#### EXTRACT PROVIDED
I'm excited that former Governor Jerry Brown seems poised to return to his old office in Sacramento. He's always been one of the most interesting figures in our politics. He's had his ups and downs, most of the "downs" being associated with his seemingly quixotic Presidential bids. Here's a piece from Madison, WI's Brava magazine, recalling a particularly spectacular - and unfortunate - moment in Brown's 1980 bid, with none other than Francis Ford Coppola in the director's chair:
By the time Brown and Coppola — who had met when Brown appointed Coppola to the California Arts Council — spoke seriously about the campaign, in early 1980, the California governor’s hopes were fading. He’d had trouble raising money, but Brown felt the April 1 primary in Wisconsin — a state often partial to mavericks — held his last best hope. Coppola produced a few TV spots for Brown that ran in Wisconsin. Then, with primary day fast approaching and funds running low, Coppola suggested the Brown campaign attempt something radical.
The decision was made to have Coppola produce a live half-hour show that would air statewide on March 28, the Friday night before the April 1 Tuesday primary. That Coppola knew little about the technology of live television broadcasting — and less about political campaigns — was apparently of small concern.
The director arrived in Madison on Wednesday, March 26, some 48 hours before the scheduled live telecast, accompanied by an entourage of family and friends. Madison-based media writer Tim Onosko covered Coppola’s Madison visit for the Village Voice out of New York City. That first day, Onosko asked Coppola’s brother, August, what he felt his sibling had in mind for Friday night.
“If Picasso were to paint a picture,” August Coppola said, “then donate it to a cause, that would be his way of contributing. Francis will create a piece of his own, and this will be his contribution.”

[Collected data entries]
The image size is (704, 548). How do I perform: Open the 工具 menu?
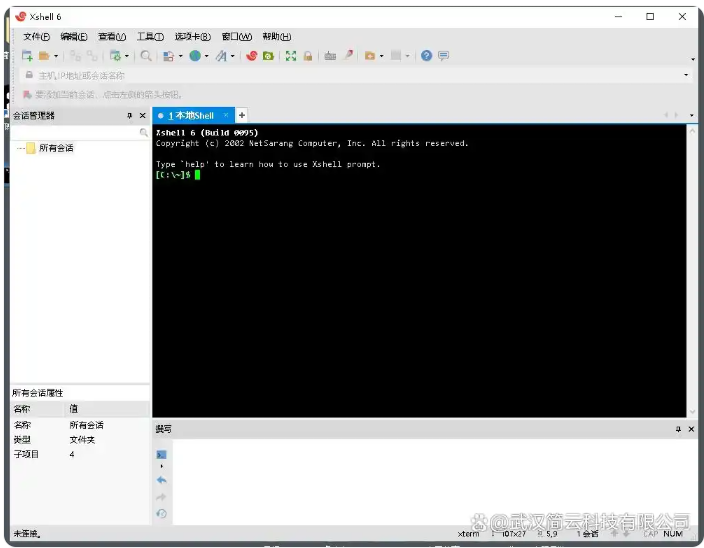point(150,37)

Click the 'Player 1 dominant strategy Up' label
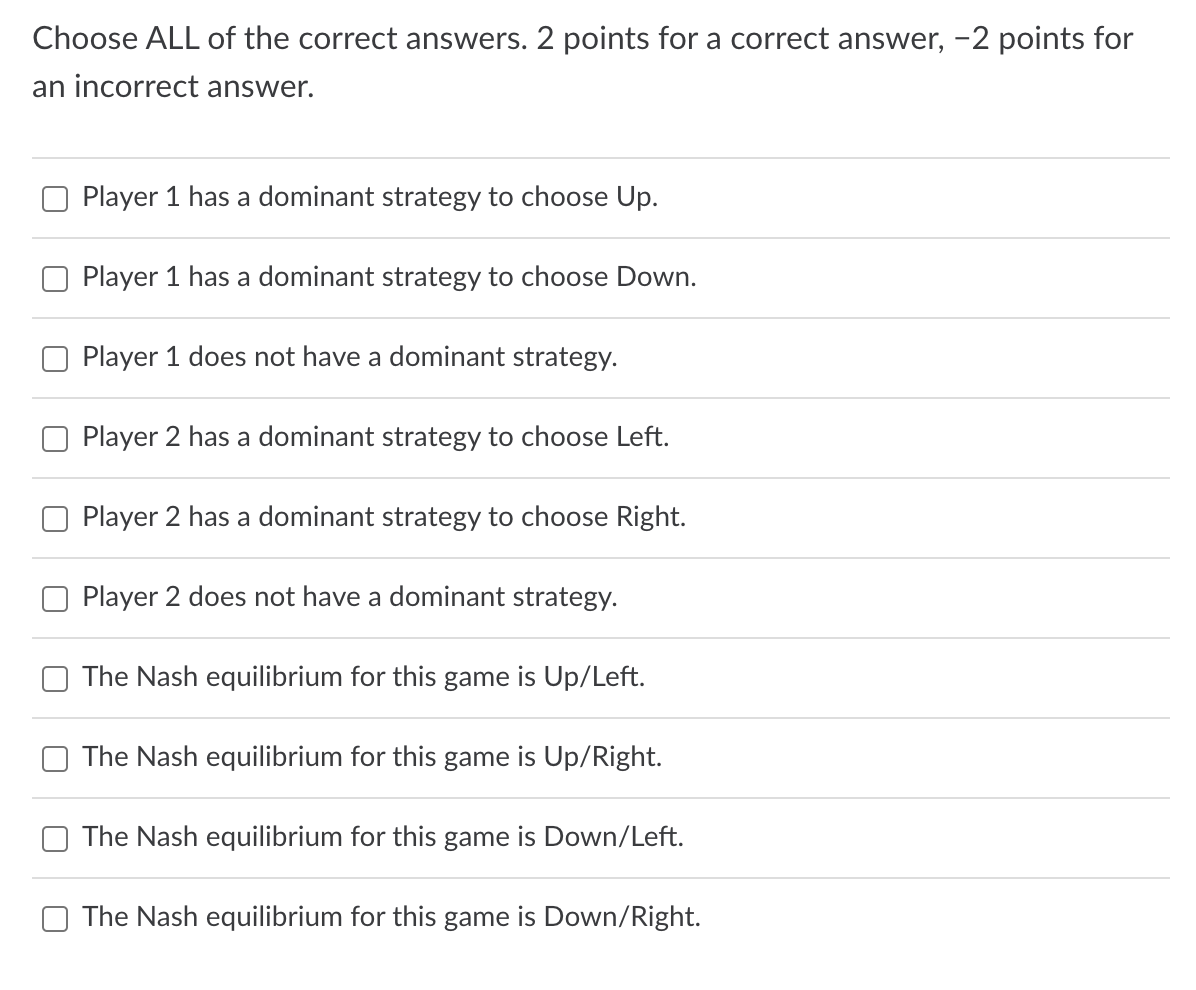click(x=370, y=197)
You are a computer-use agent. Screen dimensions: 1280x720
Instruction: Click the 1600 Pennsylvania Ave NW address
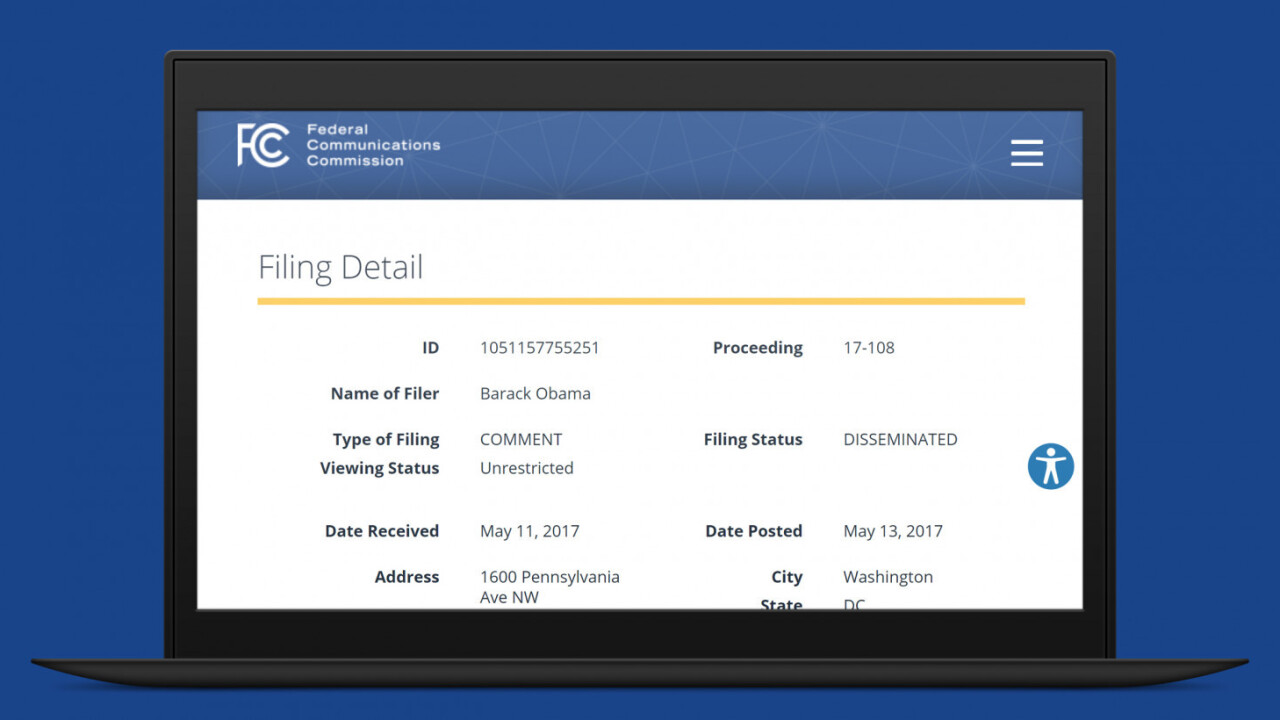pos(549,587)
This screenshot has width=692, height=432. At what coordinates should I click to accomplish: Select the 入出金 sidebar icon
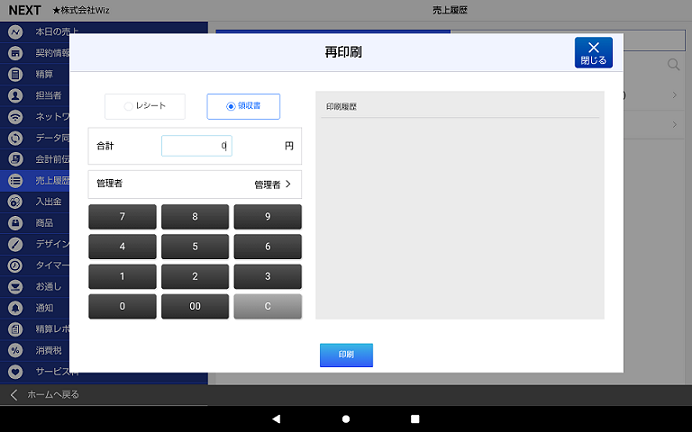pos(15,201)
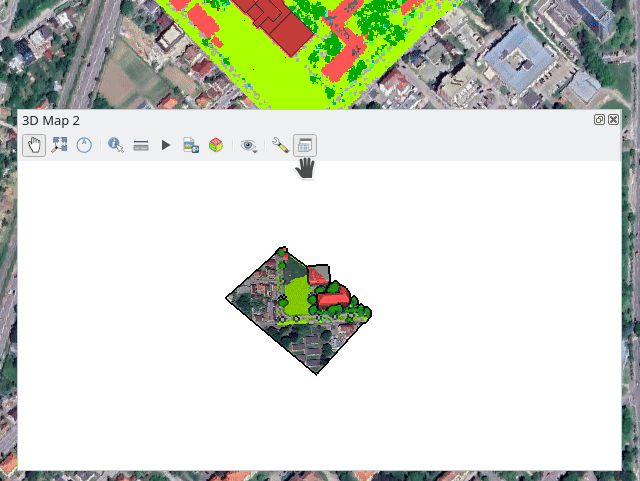This screenshot has width=640, height=481.
Task: Close the 3D Map 2 panel
Action: pyautogui.click(x=613, y=120)
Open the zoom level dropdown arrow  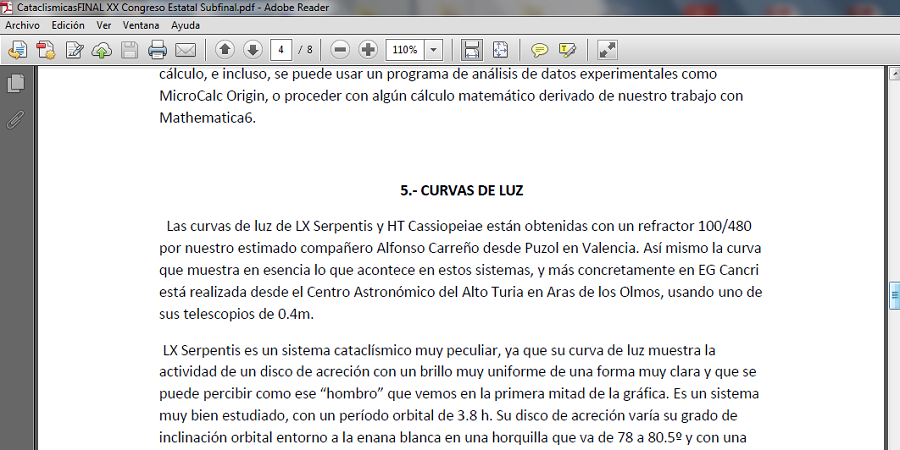click(x=434, y=50)
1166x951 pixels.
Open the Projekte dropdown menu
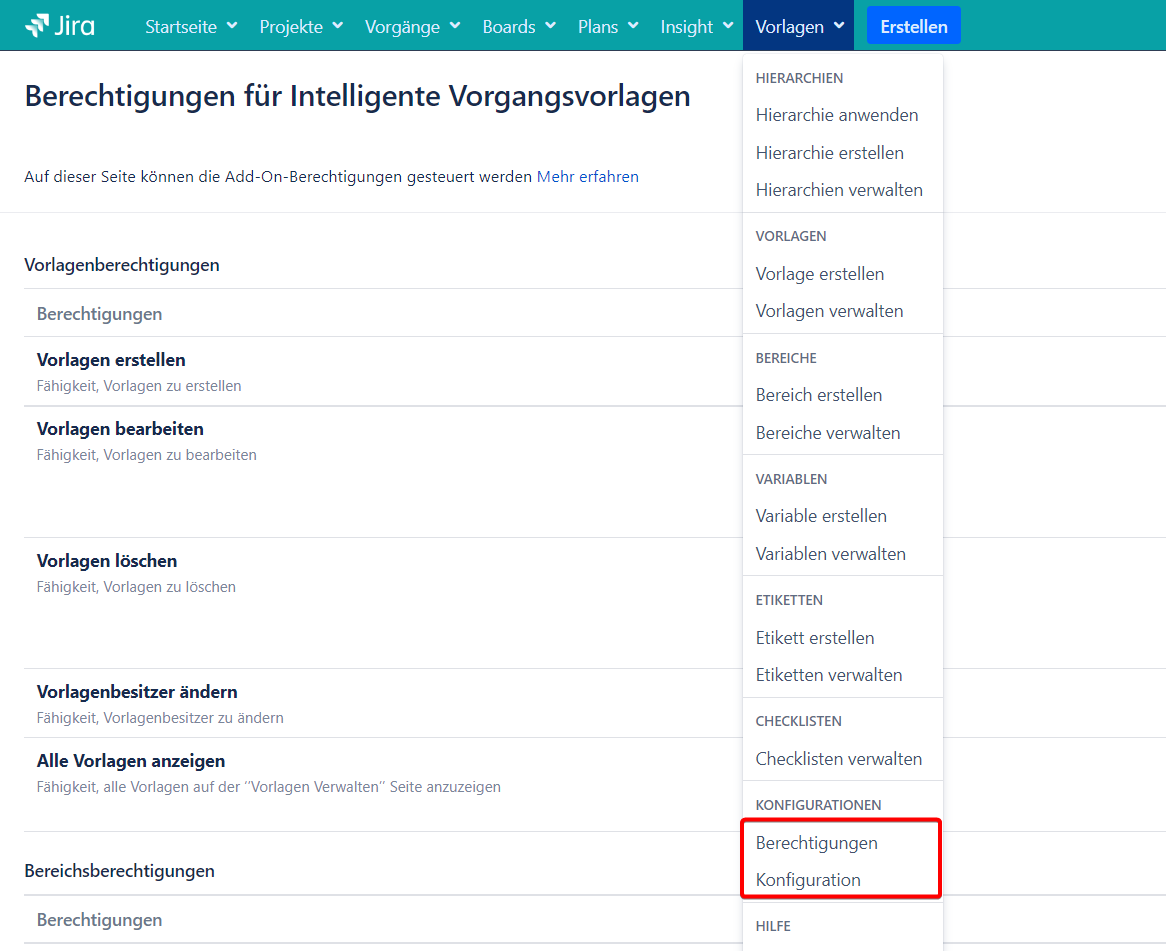tap(301, 27)
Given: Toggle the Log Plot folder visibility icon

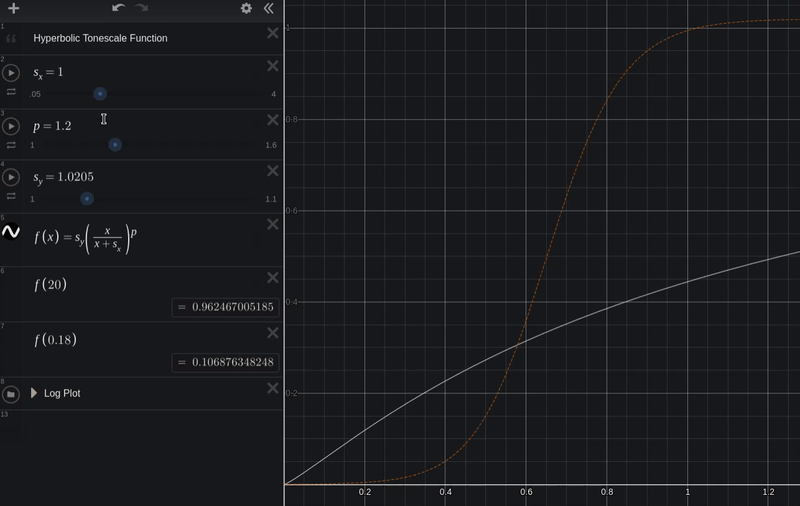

#### EXERCISE BRIEF
Please copy the Jerry Brown piece from "The decision was" to "of small concern.", swapping "half-hour" for "hour-long". These entries were drawn from a separate source.

#### TASK SOLUTION
The decision was made to have Coppola produce a live hour-long show that would air statewide on March 28, the Friday night before the April 1 Tuesday primary. That Coppola knew little about the technology of live television broadcasting — and less about political campaigns — was apparently of small concern.